Doomsday prepping is a form of preparing for the eventual collapse of all systems and not relying on any of it ever working. The question of 'how fragile the whole thing is" is interesting and we could experience a hard collapse soon.
e) Outsourcing trust is not really a complete idea of how to deal with unreliable systems, but rather a common strategy of people picking a number of media personalities and online thinkers to guide them through what is true and what isn't. This, of course, begs the question of how to decide how is trustworthy and for what particular subject areas.

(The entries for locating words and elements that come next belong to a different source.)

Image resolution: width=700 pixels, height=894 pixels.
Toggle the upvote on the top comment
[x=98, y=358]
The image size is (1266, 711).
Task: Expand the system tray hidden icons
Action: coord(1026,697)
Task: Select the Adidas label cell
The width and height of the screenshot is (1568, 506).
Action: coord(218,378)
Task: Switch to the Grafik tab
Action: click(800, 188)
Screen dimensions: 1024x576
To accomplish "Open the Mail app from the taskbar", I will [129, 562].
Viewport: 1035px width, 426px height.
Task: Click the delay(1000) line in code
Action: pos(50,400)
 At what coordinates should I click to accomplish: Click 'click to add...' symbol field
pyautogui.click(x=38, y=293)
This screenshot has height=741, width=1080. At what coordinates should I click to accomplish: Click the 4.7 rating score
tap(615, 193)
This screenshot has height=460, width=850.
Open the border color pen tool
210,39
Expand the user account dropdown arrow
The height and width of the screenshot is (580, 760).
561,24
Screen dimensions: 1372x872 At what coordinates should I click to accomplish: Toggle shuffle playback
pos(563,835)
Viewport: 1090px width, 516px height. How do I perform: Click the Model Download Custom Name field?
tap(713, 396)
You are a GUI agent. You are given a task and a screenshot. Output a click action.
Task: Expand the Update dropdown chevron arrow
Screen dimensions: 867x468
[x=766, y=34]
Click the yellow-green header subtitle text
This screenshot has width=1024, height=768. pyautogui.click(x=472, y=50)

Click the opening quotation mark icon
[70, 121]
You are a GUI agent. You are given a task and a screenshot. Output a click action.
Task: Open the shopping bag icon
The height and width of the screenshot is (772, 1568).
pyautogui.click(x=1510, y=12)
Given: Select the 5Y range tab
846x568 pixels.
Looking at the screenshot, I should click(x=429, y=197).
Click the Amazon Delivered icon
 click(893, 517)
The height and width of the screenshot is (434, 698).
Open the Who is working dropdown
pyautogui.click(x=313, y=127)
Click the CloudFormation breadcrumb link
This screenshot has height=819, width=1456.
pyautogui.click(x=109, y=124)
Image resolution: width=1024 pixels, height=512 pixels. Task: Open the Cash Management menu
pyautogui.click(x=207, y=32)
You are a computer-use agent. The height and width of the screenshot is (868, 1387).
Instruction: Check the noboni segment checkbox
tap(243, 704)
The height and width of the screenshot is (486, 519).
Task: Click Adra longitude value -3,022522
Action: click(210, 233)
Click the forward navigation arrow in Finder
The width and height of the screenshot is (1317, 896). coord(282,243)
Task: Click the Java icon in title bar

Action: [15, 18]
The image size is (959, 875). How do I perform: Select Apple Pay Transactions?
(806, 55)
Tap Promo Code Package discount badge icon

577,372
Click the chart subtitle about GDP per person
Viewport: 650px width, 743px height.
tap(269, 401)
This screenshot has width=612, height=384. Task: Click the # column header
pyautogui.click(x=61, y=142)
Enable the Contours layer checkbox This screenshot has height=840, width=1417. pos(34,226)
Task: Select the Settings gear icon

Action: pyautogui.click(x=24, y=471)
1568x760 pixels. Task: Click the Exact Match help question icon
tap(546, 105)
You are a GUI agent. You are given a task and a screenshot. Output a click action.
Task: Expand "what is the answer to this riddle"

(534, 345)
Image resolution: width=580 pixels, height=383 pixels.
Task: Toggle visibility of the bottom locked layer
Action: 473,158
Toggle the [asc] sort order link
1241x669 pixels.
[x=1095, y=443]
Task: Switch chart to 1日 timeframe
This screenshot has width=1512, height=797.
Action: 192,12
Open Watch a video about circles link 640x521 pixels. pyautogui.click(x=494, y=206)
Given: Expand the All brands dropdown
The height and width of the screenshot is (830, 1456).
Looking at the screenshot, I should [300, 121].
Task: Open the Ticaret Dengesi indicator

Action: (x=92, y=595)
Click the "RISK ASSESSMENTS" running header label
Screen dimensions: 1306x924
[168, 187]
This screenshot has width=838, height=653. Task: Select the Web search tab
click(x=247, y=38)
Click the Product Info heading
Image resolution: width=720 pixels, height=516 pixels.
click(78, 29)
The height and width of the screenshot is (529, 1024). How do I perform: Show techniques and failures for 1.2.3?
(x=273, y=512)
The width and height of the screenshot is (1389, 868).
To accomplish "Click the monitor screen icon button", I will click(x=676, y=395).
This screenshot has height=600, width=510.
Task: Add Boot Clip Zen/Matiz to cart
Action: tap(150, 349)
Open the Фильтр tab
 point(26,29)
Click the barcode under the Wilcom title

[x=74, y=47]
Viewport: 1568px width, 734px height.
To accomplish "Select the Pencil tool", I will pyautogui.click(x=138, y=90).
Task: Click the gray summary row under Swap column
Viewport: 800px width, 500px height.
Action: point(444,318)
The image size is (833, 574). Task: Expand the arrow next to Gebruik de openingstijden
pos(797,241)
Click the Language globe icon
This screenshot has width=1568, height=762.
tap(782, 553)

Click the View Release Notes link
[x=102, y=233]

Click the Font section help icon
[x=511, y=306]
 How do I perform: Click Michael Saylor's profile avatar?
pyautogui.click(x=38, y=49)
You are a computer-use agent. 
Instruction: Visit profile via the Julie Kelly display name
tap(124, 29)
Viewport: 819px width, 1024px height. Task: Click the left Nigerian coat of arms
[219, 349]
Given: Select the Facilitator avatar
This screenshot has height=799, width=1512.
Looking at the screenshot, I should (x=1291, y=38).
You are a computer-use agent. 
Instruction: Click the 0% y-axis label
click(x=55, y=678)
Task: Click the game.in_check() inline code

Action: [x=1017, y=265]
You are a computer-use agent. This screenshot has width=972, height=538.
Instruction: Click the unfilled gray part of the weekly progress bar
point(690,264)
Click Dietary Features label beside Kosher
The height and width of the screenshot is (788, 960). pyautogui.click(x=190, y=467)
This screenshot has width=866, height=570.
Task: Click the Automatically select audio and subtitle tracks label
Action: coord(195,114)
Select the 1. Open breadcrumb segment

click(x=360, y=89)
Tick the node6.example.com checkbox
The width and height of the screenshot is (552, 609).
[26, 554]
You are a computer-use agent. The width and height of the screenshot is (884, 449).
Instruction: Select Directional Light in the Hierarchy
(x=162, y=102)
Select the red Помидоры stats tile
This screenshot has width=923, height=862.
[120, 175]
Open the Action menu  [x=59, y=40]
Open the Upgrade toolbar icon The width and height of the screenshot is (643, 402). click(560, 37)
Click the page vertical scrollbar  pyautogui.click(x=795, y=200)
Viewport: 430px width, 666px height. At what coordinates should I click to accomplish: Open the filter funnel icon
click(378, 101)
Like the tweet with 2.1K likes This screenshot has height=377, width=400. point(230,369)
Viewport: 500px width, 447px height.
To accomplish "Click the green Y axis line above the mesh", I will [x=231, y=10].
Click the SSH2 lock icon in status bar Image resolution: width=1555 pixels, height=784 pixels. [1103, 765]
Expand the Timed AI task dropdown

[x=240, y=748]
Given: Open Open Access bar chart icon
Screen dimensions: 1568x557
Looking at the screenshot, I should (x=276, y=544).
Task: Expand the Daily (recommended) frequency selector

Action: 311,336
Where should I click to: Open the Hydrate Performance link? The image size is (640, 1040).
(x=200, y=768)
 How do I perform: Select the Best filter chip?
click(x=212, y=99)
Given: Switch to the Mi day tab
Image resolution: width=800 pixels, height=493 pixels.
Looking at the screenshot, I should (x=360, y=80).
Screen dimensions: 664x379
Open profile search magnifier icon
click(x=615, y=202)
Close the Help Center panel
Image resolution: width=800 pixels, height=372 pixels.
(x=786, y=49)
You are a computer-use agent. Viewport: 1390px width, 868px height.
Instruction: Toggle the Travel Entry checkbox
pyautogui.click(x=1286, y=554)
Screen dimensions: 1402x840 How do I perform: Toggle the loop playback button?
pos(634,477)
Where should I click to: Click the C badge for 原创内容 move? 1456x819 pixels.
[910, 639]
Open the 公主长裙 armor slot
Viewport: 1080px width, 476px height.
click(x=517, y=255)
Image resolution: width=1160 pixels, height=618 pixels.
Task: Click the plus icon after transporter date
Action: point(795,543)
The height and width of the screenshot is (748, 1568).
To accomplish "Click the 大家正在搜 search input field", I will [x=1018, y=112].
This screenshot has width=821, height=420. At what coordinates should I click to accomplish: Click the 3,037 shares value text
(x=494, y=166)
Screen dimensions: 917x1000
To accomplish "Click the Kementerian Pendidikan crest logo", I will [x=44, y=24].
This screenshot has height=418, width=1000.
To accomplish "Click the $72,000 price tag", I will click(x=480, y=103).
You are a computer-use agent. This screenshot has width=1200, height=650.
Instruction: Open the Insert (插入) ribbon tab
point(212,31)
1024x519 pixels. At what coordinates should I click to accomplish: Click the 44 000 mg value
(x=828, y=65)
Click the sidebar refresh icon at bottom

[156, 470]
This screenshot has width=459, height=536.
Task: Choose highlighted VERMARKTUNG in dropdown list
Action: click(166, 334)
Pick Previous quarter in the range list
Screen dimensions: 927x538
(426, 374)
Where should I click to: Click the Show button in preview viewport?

f) Religion or it's substitutes are, of course, a very traditional way of organizing one's life. However, the kind of religions we have today still bear the exact same mark of an "unreliable" system, where the original teachings gets left out to make room for something more popular. Religion is, of course, an important provider of community in one's life and likely a positive influence. Personally, I have been fond of a number of ideas from Buddhism and vipassana retreat practice. However there are of course a lot of issues with over-modernization of religion. One would of course expect this a lot in the post-modern world, as even the theoretical understanding of *what* religion was trying to achieve has been lost.
g) The worst response is variants on a ("soft exit") where people use some sort of drugs to quell the pain of feeling like "the system" or "society" doesn't love them. In reality, for most people this feeling is somewhat justified in that the "systems" have not been optimized for human life, even if it is unjustified in that individuals do still care about each other.
So given the situation two main question arise: how long will this last in the west until it is either collapses or is replaced and what is the best strategy for surviving in this situation?
The best strategy is a tough question, since there is generally an anti-inductive problem. After all, if everyone was able to correctly resist overfit and uncaring systems or to have some sort of "fully general strategy" to evaluate information, we would not be in this situation.
The question of what to do and how to "be" is something I am still figuring out and I am also figuring out how to write about it in a way that is actually helpful. However a couple things are clear: we are most definitely entering a type of environment and a new reality that demands a more careful understanding of life and the flow of "information."